▸ RECORD SET:
....
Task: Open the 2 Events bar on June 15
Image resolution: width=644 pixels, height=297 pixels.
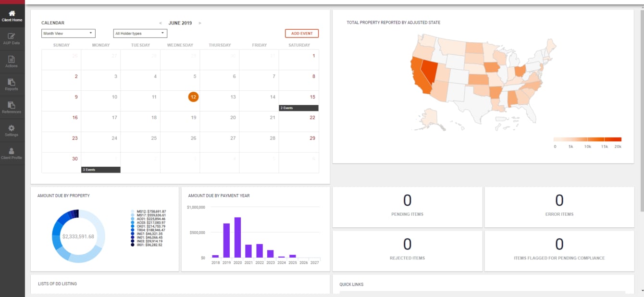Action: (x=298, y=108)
....
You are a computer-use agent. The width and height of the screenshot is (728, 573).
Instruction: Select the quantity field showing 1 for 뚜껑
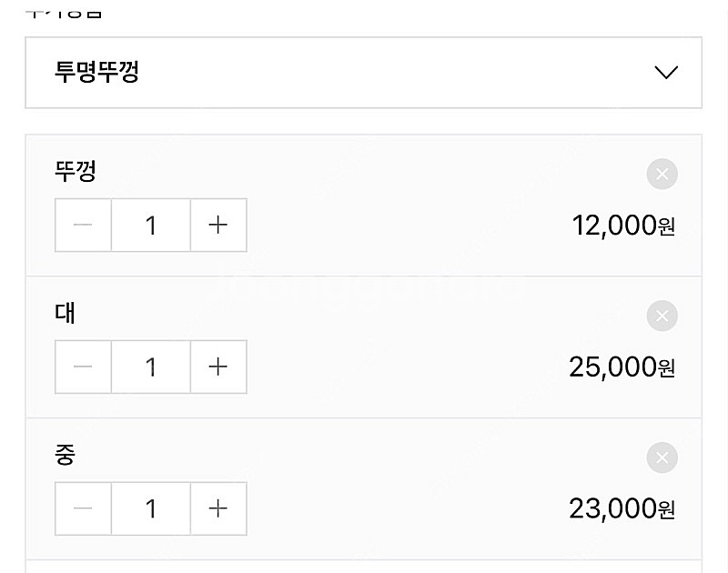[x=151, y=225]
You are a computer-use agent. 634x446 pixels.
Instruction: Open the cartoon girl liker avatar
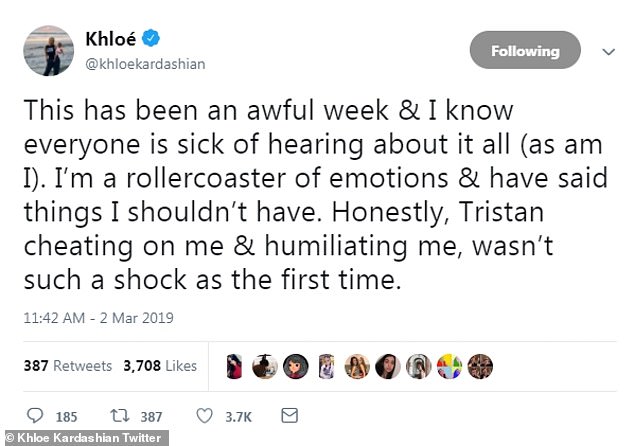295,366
....
▸ WORK TASK:
Copy each line of the records that contains the word "computer".

▸ ANSWER TO THIS EXERCISE:
You are a computer-use agent. The width and height of the screenshot is (728, 573).
You are a computer-use agent. 634x446 pixels.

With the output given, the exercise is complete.